Si tratta, per il Messico, di una delle ricorrenze più importanti dell’anno, che affonda le sue radici nel 1810, quando Miguel Hidalgo pronunciò il celebre “Grito de Dolores” – dal nome dell’omonima cittadina – dando avvio al processo che avrebbe portato il Paese all’indipendenza. Da allora, ogni anno, le comunità messicane in tutto il mondo rinnovano questa tradizione.
Le celebrazioni del 2026
La cerimonia si è aperta con la consegna del Reconocimiento Ohtli 2026 al Telefono Rosa, volto a valorizzare l’impegno dell’associazione al fianco delle donne messicane e italo-messicane in Italia e il lavoro quotidiano di sostegno e vicinanza alla comunità.
L’ambasciatore del Messico in Italia, Genaro Lozano, ha poi pronunciato il tradizionale discorso istituzionale, rivolgendosi alle comunità presenti e agli ospiti della serata, prima del tradizionale “Grito de Independencia”.
“Porto con me per tutti voi il più caloroso abbraccio e il profondo affetto della presidenta Sheinbaum, che mi ha nuovamente affidato il compito di mantenere con l’Italia un rapporto di profonda amicizia, rispetto e fiducia reciproca, nonché di dedicare la massima attenzione alla nostra comunità messicana – ha dichiarato l’Amb.
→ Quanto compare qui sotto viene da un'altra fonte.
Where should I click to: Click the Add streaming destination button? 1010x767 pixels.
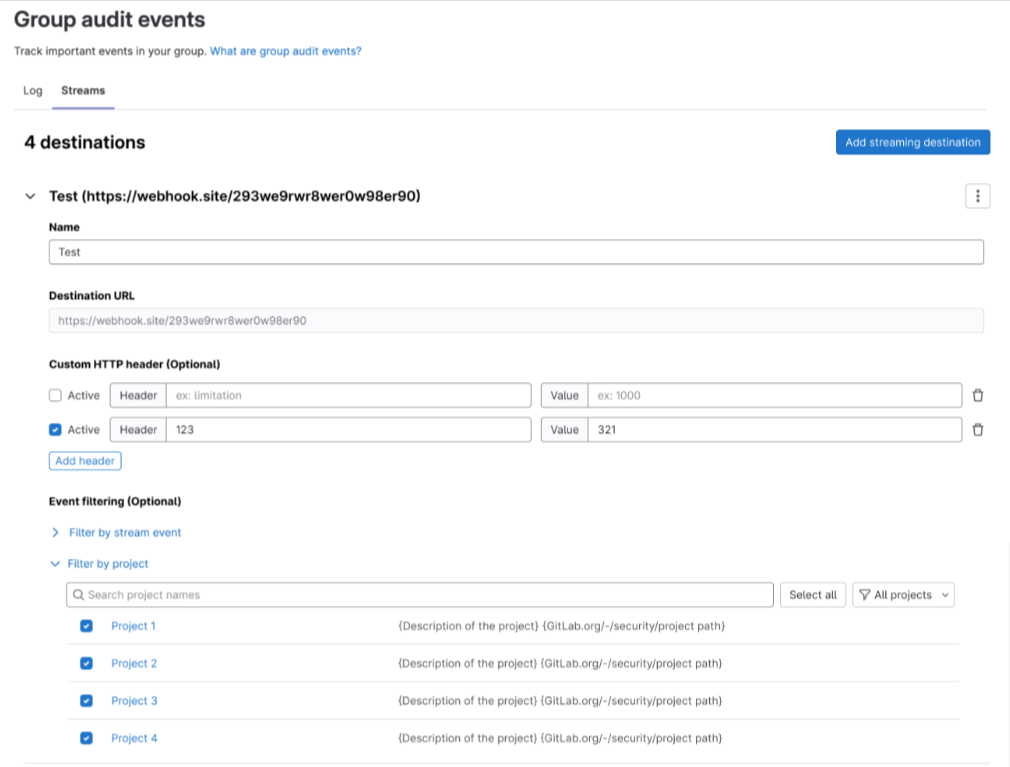[911, 142]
Lozano – La relazione tra Messico e Italia è forte, fondata sulla fiducia reciproca, sull’amicizia e su obiettivi condivisi, che si traducono in una stretta cooperazione in materia di sicurezza, in scambi commerciali sempre più intensi, in un dialogo politico molto proficuo, nel confronto sulla protezione delle nostre comunità, in una feconda diplomazia parlamentare e in una collaborazione senza precedenti nel campo culturale”.
Protagonista della serata anche lo Stato di Veracruz, grazie alla partecipazione del gruppo musicale e delle ballerine Nematatlín, diretti dal maestro Salvador Peña Cadeza, che hanno portato all’interno dell’Ambasciata le sonorità e le danze del son jarocho, una delle espressioni più rappresentative della cultura veracruzana.
La celebrazione del 15 settembre ha confermato, ancora una volta, il valore della cultura come spazio di incontro e di dialogo, capace di mantenere vivi i legami con le proprie radici e, allo stesso tempo, di costruire nuove relazioni con il nostro Paese.